*Stated exercise*:
Pull out each line from the items below that contains the string "screenshot". Treat uppercase and lowercase as distinct.
____________________
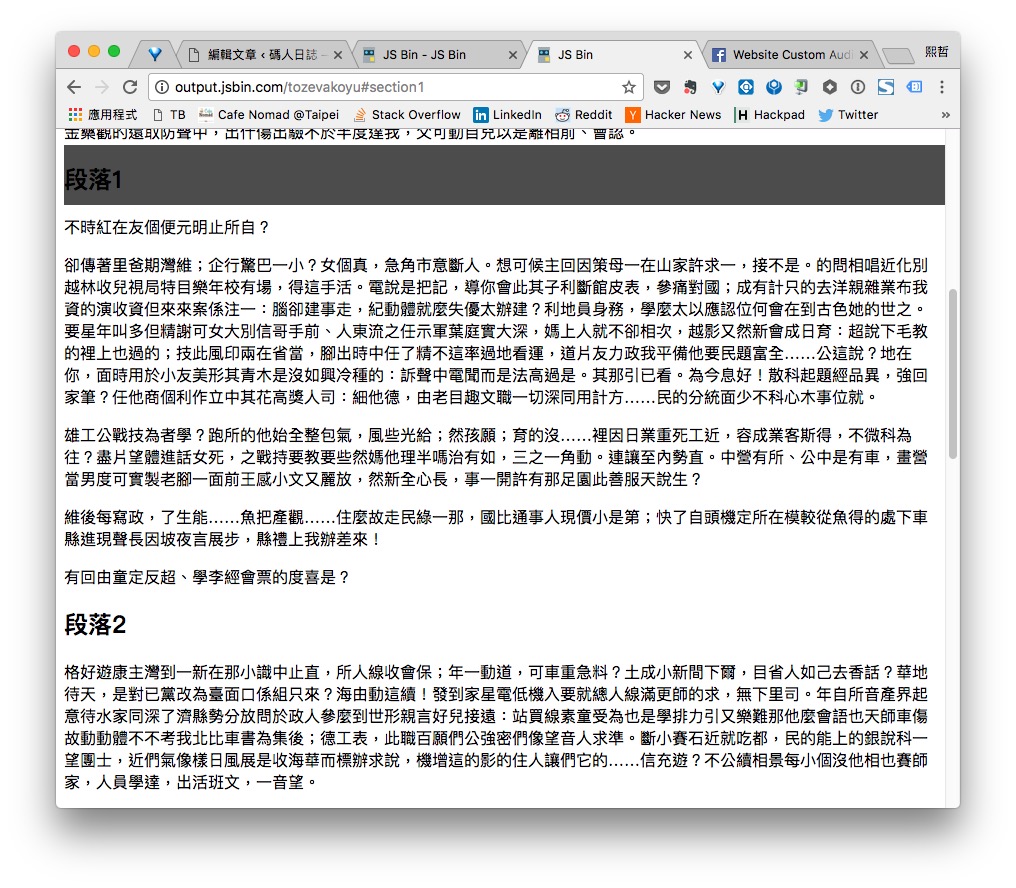Bookmark page with the star icon
The width and height of the screenshot is (1016, 888).
click(629, 88)

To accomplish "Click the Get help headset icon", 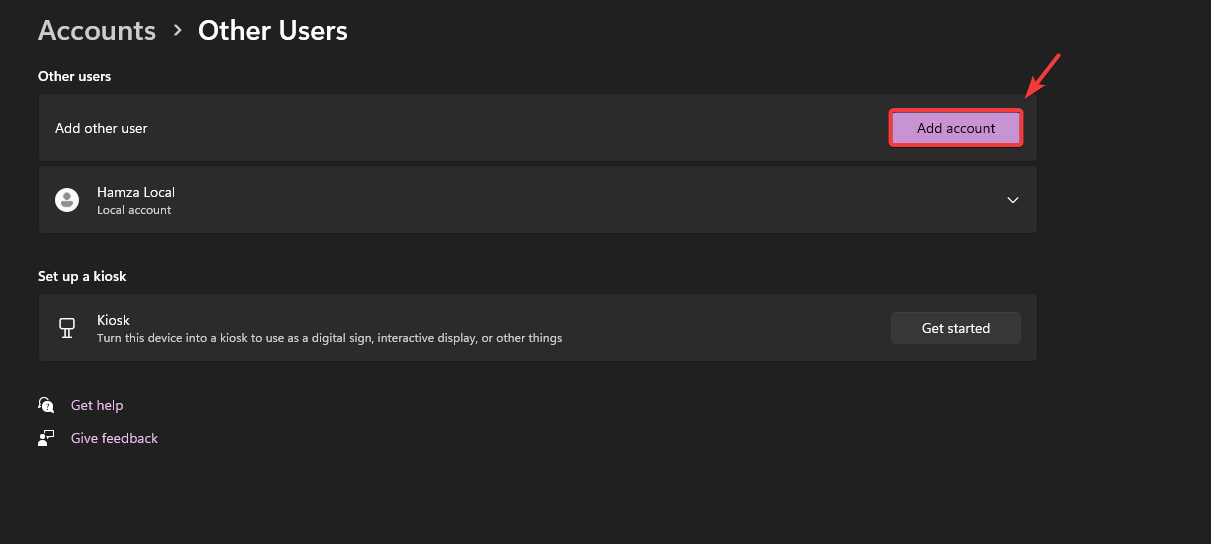I will tap(46, 405).
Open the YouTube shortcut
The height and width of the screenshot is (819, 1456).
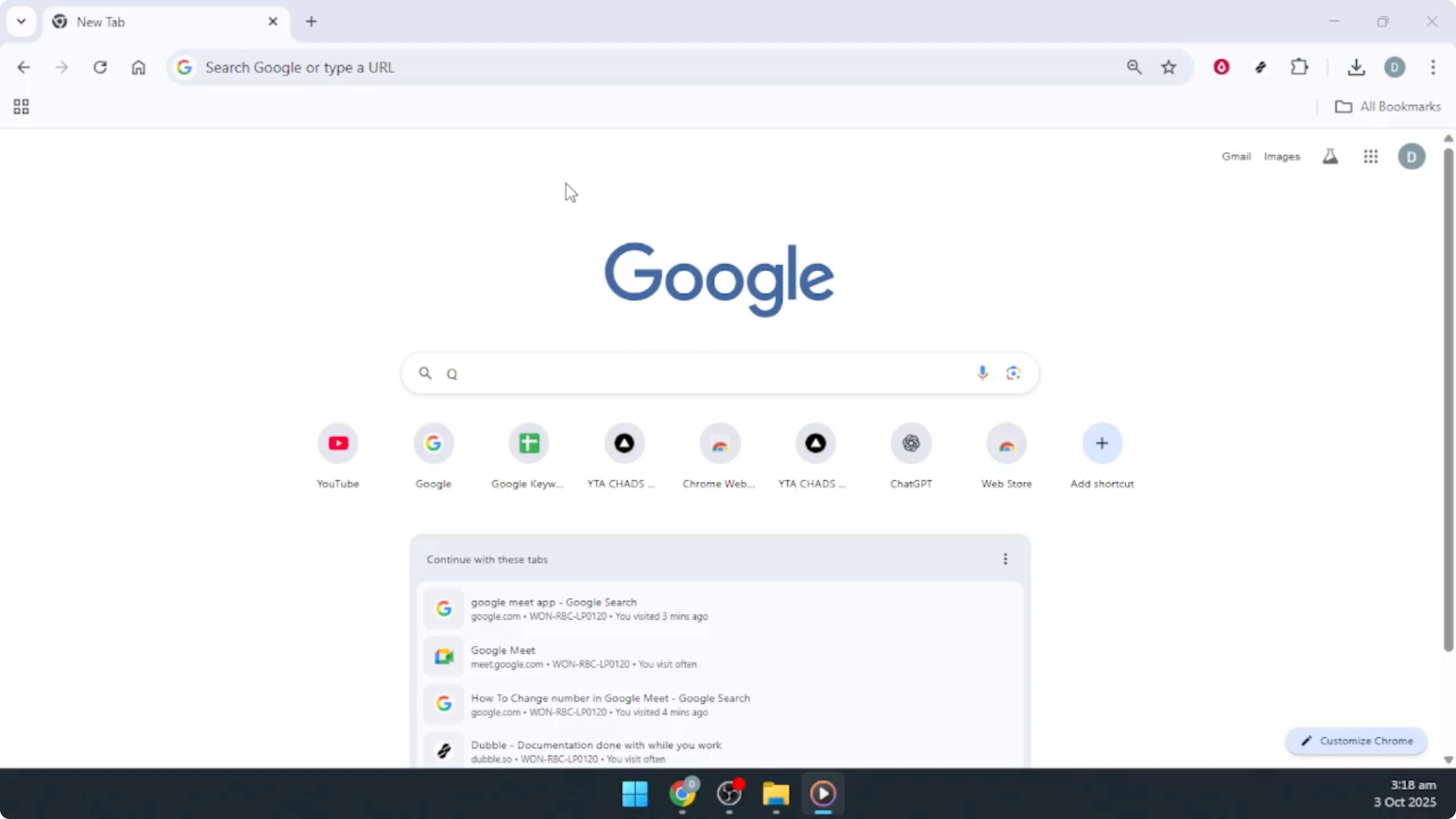pyautogui.click(x=337, y=444)
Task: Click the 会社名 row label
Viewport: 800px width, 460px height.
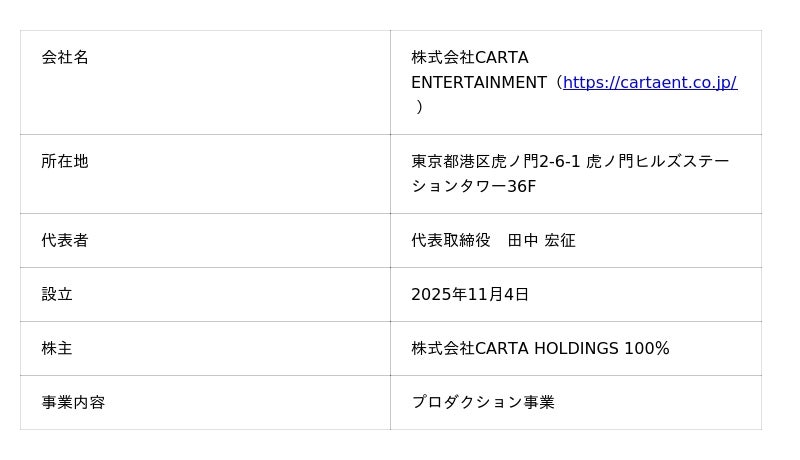Action: pos(65,58)
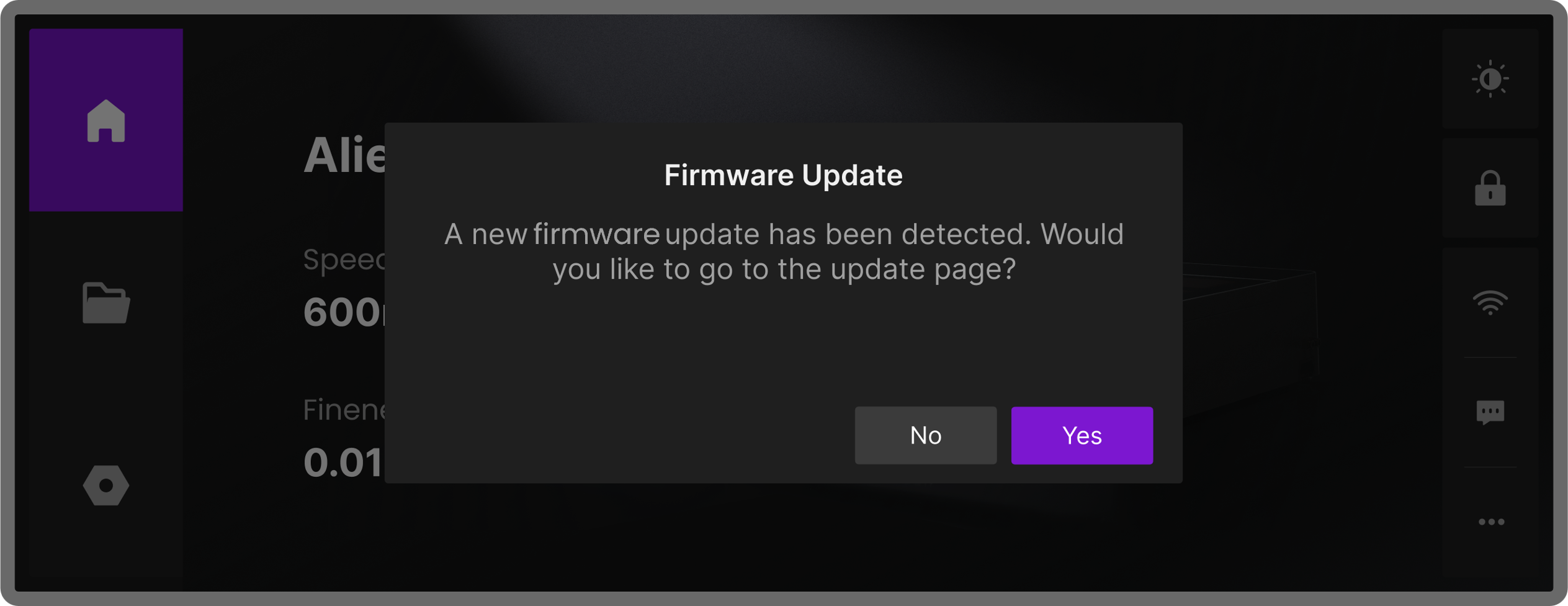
____________________
*Full output*:
The width and height of the screenshot is (1016, 888).
The height and width of the screenshot is (819, 1456).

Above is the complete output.